An SQLite retouch layer is first exported from PhotoMesh and loaded into TerraExplorer, where additional retouch markings are created by drawing or importing polygons and polylines. These markings are stored directly in the retouch layer. Once editing is complete, the same SQLite retouch layer is reimported into PhotoMesh and applied during project rebuild to constrain the reconstruction process.
The retouch layer contains polygonal features with attributes that define the required action for each marked area, such as clean, flatten, or retexture. During rebuild, PhotoMesh updates the 3D layer geometry accordingly and retextures the affected areas using the project’s photos, a selected color, or with a specified file based texture such as water or grass.
The visual reference used to define retouch areas can be either of the following:
- Mesh mode: A 3D model, either the reconstruction tile’s textured model or the final 3D layer
- Ortho mode: Orthophoto output
Opening the Tool
The Manual Retouch tool is opened from the Tools tab > Manual Retouch
Retouch Operations
The following retouch operations can be performed:
Mesh Mode
- Flatten Polygon – Remove all elements inside a defined volume, and add a flat surface in the area of the 2D polygon. For e.g., filling holes and flattening walls.
- Flatten Profile – Create multiple flatten polygons by defining a profile line (usually on a roof top) and the base elevation. A flatten polygon is created for each segment of the profile line (from the line to the base elevation). This method is useful for creating retouch polygons in hard to access places, e.g., between buildings.
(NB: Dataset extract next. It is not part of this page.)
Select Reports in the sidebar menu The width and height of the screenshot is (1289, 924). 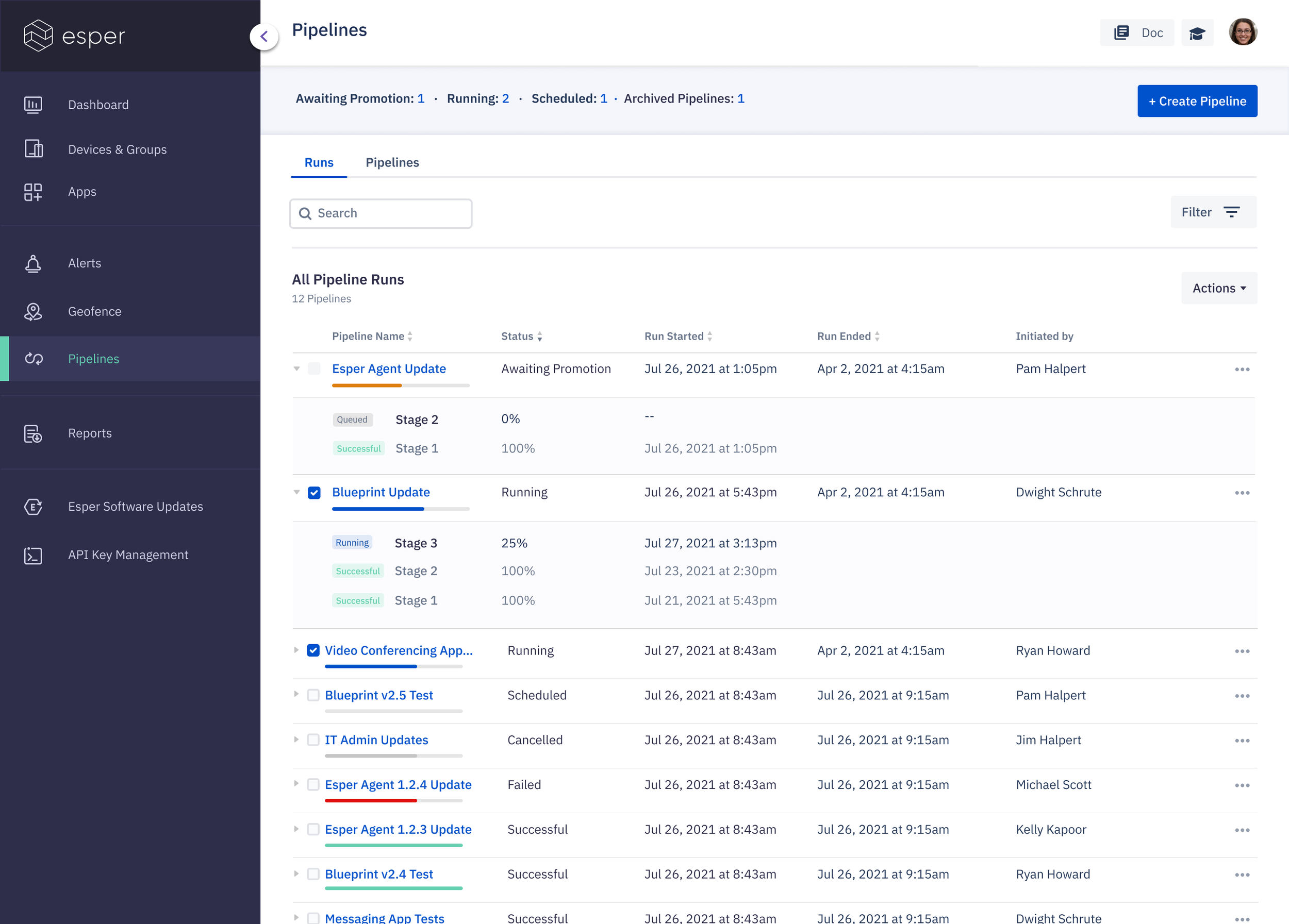point(90,433)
- Remove Floating – Remove all elements inside a defined volume. This option is generally used to remove floating elements that aren’t connected to the ground.
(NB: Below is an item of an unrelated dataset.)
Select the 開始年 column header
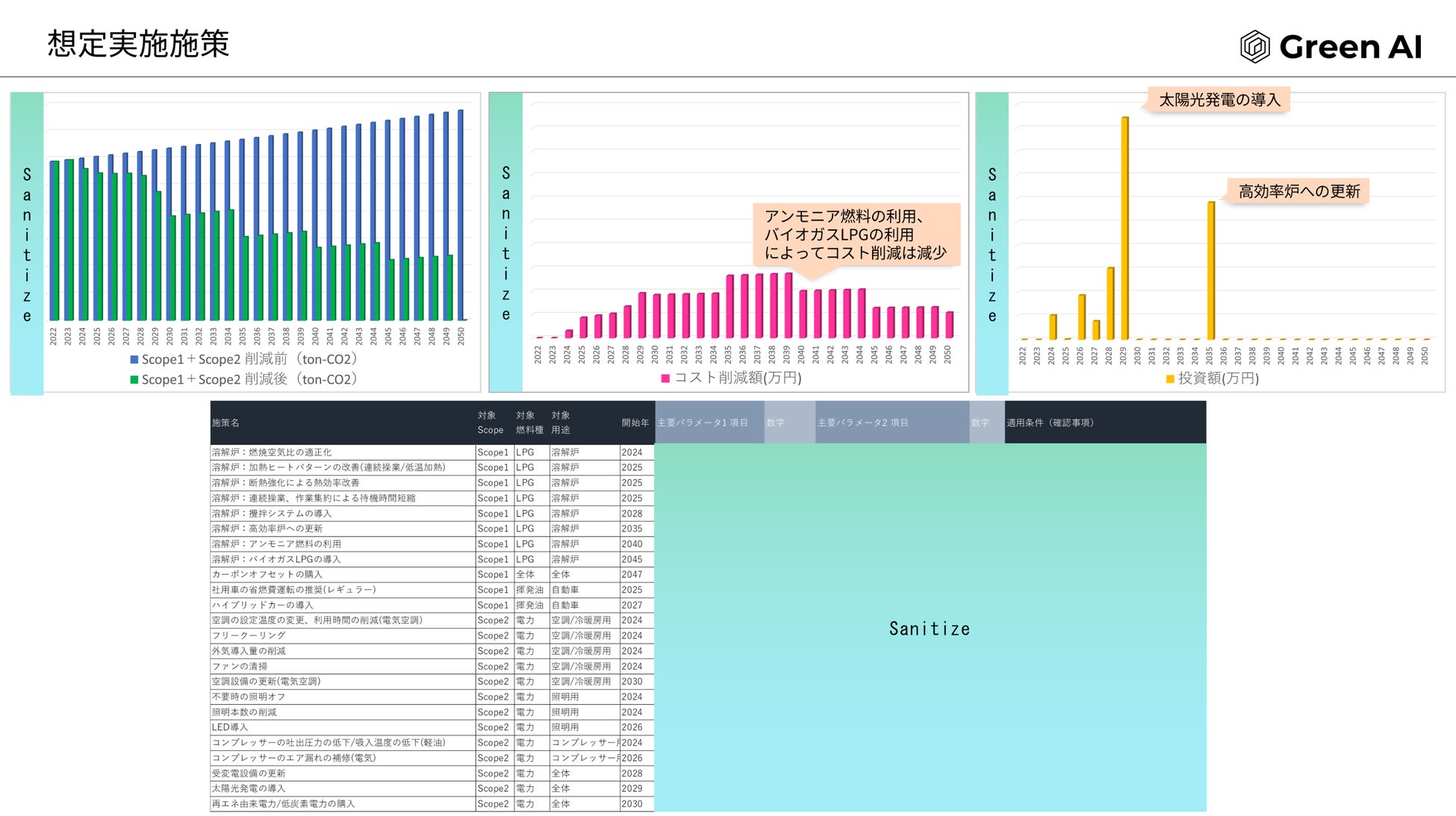 tap(635, 423)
- Remove Wire – Remove thin elements such as power lines by drawing a polyline that marks the wire to be removed. A separate floating polygon is created for each segment of the polyline.
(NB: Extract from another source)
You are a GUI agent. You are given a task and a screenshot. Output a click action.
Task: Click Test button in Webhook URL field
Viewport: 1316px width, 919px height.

- Water Polygon - Detects and flattens water surfaces by analyzing texture colors within the drawn polygon.
Ortho Mode
- Clean Cars – Remove all elements inside a defined area, and texture the drawn polygon area using only photos from the area that don’t include moving cars. This option offers a solution to undesirable effects in the reconstruction (e.g., a car that is partially sunk in the road) that can occur when capturing an area with moving cars, since only some of the captured photos included the cars, while others did not. It is recommended to individually retouch each car you want to remove by applying a unique polygon to it.
- Clean Edges – Remove artifacts along the edges of a model.
- Import Layer – Import a polyline or polygon feature layer with retouch polylines/polygons for cleaning edges or cars. The following layer formats are supported: .shp, sqlite, and gpkg.
After drawing the retouch polygon or polyline, it can be extruded upwards or frontwards and downwards or backwards using Front buffer and Back buffer sliders.
Display Options
Retouch polygons can be displayed in any of the following ways:
- Volume Colorize – Mark the area for retouching by colorizing all parts of the mesh contained within the extruded polygon.
- Volume Polygon – Mark the area for retouching by displaying 3D polygons based on the extruded polygon.
- Volume No – Mark the area for retouching only with a 2D polygon.
Drawing Surface
Drawing surfaces
can be used to create a surface on which to draw your retouch polygon or polyline, e.g., for a model that is not flat or missing corners. The following options are available:
- Horizontal – The surface is aligned horizontally to the area under the cursor.
- Vertical – The surface is aligned vertically to the area under the cursor.
- 3 Points – The surface is aligned to the polygon created by the three points you draw.